▸ Texto de apoio:
┄┄┄┄┄┄┄┄┄┄┄┄┄┄┄┄┄┄┄┄

A sofisticação chegou de vez ao campo — e com ela, uma explosão de cores, sabores e aromas que cabem na palma da mão. À frente da Calusne Farms, em Campinas (SP), o produtor Sérgio Ricardo Donófrio cultiva, com um misto de precisão e sensibilidade, verdadeiras joias comestíveis: minilegumes, brotos, alfaces gourmet, flores e ervas aromáticas que abastecem desde chefs estrelados a buffets exigentes.
Tudo cultivado com olhar artesanal, inovação e, claro, muita paciência com o clima e a escassez de mão de obra.
“A gente não está falando só de comida. Estamos falando de experiência, estética e exclusividade”, diz Donófrio, ao comentar o foco da fazenda em nichos altamente valorizados pela gastronomia contemporânea.
Entre os carros-chefes estão as alfaces do tipo Friilice e Friseé, conhecidas por formar buquês cenográficos em pratos sofisticados. Crocantes, coloridas e delicadas, elas são cultivadas em uma área de cerca de 100 mil m² que mescla cultivo ao ar livre e em estufas — dependendo da sensibilidade da cultura.


verdadeiras joias comestíveis
Calusne Farms e os novos objetivos
A Calusne Farms também aposta em uma linha de flores comestíveis, que deixou de ser um capricho gourmet e virou tendência até mesmo entre os clientes mais tradicionais. “Hoje vemos flores em buffets, sobremesas, pratos do dia a dia. Elas perderam aquele ar de exclusividade de restaurante francês e ganharam novos espaços”, destaca. O problema? O calor extremo.
Donófrio explica que as ondas de calor dos últimos anos têm dizimado várias espécies mais delicadas, mesmo com estufas e sombreamento. “Estamos testando irrigação com microaspersores, que reduzem os danos nas pétalas e ajudam na floração, mas é uma luta constante.”
As estrelas da vez
A linha de brotos — como beterraba, rabanete, nabo e repolho roxo — também chama a atenção. Cultivados com sementes sem tratamento químico, os brotos são colhidos entre sete e 10 dias após o plantio, higienizados e vendidos em porções de 50 gramas, suficientes para embelezar até 30 pratos. E o detalhe que faz toda a diferença: sem defensivos químicos. “O apelo da pureza e da estética vende muito”, afirma.
Já os mini legumes parecem saídos de uma feira futurista: mini cenouras, mini milhos, mini abobrinhas, mini berinjelas, mini alhos-porós… Tudo com tamanho reduzido, mas sabor e textura em alta.
Complementam o portfólio uma seleção robusta de ervas aromáticas, das clássicas às exóticas — incluindo manjericão tailandês e o pouco conhecido manjericão canela.
Beleza que não passa despercebida
Mesmo que não sejam incorporadas ao prato principal, as flores comestíveis adicionam um toque especial à apresentação dos alimentos — e esse visual tem conquistado cada vez mais espaço, inclusive na confeitaria.

┄┄┄┄┄┄┄┄┄┄┄┄┄┄┄┄┄┄┄┄

▸ Registros listados:

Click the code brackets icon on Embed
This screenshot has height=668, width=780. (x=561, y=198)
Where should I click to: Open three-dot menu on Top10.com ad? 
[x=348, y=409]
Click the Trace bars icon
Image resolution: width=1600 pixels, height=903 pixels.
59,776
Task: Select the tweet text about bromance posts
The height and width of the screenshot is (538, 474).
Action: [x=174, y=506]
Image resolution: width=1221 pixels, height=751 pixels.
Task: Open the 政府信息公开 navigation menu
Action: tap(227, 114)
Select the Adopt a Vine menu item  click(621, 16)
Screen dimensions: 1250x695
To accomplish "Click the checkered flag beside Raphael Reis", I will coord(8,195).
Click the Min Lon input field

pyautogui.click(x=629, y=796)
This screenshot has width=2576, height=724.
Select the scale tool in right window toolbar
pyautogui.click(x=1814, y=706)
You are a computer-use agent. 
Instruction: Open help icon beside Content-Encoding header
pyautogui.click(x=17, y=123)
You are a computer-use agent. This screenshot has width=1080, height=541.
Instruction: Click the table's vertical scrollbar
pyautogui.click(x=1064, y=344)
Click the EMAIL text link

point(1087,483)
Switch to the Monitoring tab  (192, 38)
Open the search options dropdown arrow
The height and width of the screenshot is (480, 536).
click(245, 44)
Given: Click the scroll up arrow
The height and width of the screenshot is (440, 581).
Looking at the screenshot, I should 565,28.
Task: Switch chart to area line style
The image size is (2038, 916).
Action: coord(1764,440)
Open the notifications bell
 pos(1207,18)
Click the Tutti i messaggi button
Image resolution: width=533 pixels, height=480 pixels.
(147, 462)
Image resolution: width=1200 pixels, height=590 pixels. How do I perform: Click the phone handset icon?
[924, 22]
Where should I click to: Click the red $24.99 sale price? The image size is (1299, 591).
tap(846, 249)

┄┄┄┄┄┄┄┄┄┄┄┄┄┄┄┄┄┄┄┄

▸ Enunciado 1: Segundo o texto de apoio, quanto tempo depois do plantio os brotos são colhidos?
▸ Enunciado 2:
Diga se cada afirmação concorda com o texto de apoio, respondendo sim ou não e citando as palavras do texto que decidem a questão.
(a) As alfaces da Calusne Farms são cultivadas em uma área de cerca de 100 mil m².
(b) Os brotos são vendidos em porções de 100 gramas.
(c) As flores comestíveis continuam restritas aos restaurantes franceses.
▸ Enunciado 3: Conforme o texto de apoio, por que a fazenda está testando irrigação com microaspersores?
Os registros provêm de outra fonte, sem ligação com o texto de apoio.

▸ Resposta 1: Entre sete e 10 dias após o plantio.

▸ Resposta 2:
(a) Sim: "cultivadas em uma área de cerca de 100 mil m²".
(b) Não: "vendidos em porções de 50 gramas".
(c) Não: "Elas perderam aquele ar de exclusividade de restaurante francês e ganharam novos espaços".

▸ Resposta 3: As ondas de calor dos últimos anos têm dizimado várias espécies de flores mais delicadas, mesmo com estufas e sombreamento. Os microaspersores reduzem os danos nas pétalas e ajudam na floração.